Traveling the Yucatán Peninsula

As I finished my environmental placement at Ninth Wave Global, I headed off to the Yucatán Peninsula. With only a week to do so, I choose three cities to visit. Here they are:

Mérida

This was the biggest city I went to in Mexico, they even had Uber! As I set off early in the morning to discover some of it, I had the pleasure of walking along the Paseo de Montejo which is a street filled with grandiose colonial houses from Mérida’s past as a merchant city.

Mérida’s central plaza

From there I headed to the Museum del Mundo Maya. I was very eager to learn more about some of Mexico’s past Mayan civilizations, but sadly it was closed even during regular opening hours. After two months in Mexico, I have come to realize most places follow their own timeline with stores with no official opening hours, randomly closed sites and even public transport with no official departure times. Instead, I headed to the city center to visit the market and meandered my way through its many streets throughout the afternoon.

Along the Paseo De Montejo, there is the

After supper, I tested my Spanish skills and watched Dune by Denis Villeneuve at a cinema. Although I did manage to understand most of the movie (helping that I had recently read the book), I still have lots of work to do to get to par with my goals! The very next morning I was off to Valladolid.

Valladolid

Halfway between Tulum and Mérida, Valladolid is a lovely city to wander in with nice little shops and vibrant streets, both in colour and in sound. The colonial city was built atop an important Mayan one if only by the testimony of the cenote which both were constructed around.

Although that particular one was promptly closed to visitors (ahh Mexico!), I had the chance to visit three others with friends from my placement in Campeche. Some were caves, others were open-aired; it was interesting to learn about the importance of these sites in matters of survival as the main water source and for religious purposes too.

Valladolid’s colonial church

We also spent a day heading up North. We were on the lookout for pink! Along the coast of Yucatán, there is a town called Las Coloradas. Known for its salt flats, the water turns pink by the presence of a particular mineral.

> [Data excerpts]

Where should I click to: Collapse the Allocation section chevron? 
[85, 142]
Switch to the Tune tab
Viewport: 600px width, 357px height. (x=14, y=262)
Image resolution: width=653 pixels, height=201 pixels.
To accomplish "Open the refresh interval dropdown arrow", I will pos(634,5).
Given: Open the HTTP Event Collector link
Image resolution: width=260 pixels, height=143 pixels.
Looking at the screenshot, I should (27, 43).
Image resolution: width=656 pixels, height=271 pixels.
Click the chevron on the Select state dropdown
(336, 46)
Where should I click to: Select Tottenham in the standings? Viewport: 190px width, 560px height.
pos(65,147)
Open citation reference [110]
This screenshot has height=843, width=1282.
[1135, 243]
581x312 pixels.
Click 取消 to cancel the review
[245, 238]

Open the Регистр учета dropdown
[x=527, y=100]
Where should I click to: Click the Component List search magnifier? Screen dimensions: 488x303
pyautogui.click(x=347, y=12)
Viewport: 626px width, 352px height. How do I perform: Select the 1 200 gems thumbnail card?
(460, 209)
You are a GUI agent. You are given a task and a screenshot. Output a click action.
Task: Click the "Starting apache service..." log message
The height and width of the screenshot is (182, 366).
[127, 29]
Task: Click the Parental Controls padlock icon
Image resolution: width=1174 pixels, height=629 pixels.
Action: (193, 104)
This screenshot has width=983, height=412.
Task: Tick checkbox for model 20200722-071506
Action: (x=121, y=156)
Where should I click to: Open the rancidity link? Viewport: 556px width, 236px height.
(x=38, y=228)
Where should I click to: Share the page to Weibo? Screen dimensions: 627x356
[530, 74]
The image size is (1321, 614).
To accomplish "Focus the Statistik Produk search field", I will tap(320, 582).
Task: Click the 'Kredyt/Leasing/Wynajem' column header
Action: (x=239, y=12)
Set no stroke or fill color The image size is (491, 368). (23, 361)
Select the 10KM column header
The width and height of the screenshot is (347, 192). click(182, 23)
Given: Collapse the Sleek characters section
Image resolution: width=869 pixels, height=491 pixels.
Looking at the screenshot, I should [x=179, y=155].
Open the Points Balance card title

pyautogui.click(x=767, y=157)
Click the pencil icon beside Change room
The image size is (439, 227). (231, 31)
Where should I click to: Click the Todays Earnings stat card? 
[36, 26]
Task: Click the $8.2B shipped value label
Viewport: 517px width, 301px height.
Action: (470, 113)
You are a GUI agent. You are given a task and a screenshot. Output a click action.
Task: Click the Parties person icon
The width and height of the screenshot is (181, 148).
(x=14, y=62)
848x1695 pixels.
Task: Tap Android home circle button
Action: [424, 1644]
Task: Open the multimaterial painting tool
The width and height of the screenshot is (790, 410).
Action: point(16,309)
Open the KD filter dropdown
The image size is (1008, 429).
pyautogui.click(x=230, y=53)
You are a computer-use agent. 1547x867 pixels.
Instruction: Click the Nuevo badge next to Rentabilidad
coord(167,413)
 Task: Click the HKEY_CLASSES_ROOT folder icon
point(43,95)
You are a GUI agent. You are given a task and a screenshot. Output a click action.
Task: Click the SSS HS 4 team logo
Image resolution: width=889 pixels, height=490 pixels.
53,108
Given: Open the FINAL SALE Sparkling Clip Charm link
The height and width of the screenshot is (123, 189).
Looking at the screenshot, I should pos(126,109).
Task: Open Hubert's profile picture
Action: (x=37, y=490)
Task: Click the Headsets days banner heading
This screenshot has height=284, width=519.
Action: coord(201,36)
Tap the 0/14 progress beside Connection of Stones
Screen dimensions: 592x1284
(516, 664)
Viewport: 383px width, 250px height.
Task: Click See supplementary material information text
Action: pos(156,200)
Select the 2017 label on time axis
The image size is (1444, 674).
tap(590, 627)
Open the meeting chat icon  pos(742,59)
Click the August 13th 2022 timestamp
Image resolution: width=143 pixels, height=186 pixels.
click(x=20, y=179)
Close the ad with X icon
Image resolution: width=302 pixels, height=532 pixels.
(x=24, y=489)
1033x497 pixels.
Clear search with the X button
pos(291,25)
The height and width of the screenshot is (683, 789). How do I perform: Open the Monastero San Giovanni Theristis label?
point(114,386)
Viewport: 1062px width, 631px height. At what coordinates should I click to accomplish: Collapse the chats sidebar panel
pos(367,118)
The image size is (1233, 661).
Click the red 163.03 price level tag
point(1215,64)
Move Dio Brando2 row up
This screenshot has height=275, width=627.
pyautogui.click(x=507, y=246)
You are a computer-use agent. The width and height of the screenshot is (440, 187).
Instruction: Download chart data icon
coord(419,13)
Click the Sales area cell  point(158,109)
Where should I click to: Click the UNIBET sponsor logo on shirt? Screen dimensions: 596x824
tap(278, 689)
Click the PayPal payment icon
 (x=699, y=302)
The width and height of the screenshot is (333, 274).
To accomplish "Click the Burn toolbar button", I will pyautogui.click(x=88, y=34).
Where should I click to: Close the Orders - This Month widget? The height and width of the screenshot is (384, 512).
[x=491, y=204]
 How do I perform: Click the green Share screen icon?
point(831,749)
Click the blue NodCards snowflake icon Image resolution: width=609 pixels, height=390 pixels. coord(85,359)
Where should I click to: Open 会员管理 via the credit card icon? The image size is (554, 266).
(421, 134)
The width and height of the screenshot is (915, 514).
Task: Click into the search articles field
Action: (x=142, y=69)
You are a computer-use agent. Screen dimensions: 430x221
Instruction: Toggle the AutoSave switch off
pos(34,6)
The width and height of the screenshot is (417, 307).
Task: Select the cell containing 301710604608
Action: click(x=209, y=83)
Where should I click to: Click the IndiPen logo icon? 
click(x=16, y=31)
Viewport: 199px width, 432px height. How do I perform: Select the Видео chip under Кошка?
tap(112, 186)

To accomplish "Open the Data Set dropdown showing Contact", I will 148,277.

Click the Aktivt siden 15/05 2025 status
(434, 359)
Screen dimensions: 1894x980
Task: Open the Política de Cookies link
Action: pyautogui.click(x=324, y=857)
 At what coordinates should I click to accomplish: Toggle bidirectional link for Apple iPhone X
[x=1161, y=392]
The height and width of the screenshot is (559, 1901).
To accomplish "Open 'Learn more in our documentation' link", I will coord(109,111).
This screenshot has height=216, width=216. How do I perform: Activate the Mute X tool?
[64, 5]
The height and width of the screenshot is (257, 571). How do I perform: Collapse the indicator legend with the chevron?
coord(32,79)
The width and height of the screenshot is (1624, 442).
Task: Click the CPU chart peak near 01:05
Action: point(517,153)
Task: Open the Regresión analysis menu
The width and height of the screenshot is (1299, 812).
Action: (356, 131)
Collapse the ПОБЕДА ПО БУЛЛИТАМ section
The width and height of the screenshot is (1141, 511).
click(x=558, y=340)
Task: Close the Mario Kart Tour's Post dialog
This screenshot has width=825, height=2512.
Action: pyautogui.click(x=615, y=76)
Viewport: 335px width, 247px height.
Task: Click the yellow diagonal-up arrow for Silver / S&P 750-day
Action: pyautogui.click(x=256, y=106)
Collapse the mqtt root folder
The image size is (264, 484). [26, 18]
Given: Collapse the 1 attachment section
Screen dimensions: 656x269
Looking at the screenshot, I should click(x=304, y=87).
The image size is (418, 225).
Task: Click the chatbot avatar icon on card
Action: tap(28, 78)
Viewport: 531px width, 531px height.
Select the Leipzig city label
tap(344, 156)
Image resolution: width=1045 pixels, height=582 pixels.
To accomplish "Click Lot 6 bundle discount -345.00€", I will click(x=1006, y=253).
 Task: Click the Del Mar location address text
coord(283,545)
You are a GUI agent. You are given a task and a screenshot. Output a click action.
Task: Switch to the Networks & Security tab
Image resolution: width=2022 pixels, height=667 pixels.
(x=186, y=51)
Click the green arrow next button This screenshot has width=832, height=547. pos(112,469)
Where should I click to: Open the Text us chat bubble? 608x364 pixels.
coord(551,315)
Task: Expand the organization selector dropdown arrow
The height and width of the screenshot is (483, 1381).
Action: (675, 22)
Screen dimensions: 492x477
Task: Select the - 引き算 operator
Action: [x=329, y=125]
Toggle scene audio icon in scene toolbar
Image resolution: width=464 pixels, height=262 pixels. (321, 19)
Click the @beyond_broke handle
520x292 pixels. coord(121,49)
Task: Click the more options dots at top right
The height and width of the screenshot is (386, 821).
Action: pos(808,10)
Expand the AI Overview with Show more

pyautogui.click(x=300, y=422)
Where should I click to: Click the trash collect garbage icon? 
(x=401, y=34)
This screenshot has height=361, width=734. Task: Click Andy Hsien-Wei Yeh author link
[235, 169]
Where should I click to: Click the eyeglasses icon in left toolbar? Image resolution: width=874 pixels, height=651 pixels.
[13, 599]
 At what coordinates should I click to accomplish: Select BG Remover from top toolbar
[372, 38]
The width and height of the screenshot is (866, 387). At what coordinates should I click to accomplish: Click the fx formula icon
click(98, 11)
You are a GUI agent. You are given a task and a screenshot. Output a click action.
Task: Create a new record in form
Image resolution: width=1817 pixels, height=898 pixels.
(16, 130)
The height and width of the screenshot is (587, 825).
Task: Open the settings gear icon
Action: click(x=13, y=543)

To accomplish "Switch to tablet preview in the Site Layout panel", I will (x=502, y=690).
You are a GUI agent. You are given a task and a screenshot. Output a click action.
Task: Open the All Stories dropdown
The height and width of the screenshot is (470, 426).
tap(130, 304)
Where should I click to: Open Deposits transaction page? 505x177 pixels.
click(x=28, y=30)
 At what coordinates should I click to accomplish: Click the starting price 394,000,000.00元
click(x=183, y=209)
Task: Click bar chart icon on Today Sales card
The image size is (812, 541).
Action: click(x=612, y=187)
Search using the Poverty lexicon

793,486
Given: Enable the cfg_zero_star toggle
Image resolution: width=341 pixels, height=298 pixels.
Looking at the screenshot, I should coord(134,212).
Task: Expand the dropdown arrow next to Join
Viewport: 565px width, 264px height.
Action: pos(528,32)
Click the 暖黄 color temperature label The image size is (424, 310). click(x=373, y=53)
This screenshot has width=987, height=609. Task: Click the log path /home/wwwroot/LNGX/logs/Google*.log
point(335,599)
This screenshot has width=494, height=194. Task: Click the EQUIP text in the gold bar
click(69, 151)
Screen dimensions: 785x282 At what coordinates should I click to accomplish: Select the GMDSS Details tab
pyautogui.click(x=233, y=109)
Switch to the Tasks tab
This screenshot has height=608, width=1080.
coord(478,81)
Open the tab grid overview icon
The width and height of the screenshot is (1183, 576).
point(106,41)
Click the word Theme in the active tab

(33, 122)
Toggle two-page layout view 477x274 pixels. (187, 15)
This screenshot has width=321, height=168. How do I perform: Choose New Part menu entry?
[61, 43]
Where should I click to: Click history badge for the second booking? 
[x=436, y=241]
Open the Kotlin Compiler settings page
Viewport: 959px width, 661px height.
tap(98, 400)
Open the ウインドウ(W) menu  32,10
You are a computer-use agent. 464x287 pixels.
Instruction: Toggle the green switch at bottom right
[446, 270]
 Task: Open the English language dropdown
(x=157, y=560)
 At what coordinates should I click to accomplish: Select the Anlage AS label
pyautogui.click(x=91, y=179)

> [Your instructions]
In the Yucatán Peninsula travel text, which two places is Valladolid said to lie halfway between?

> [Exercise answer]
Valladolid lies halfway between Tulum and Mérida.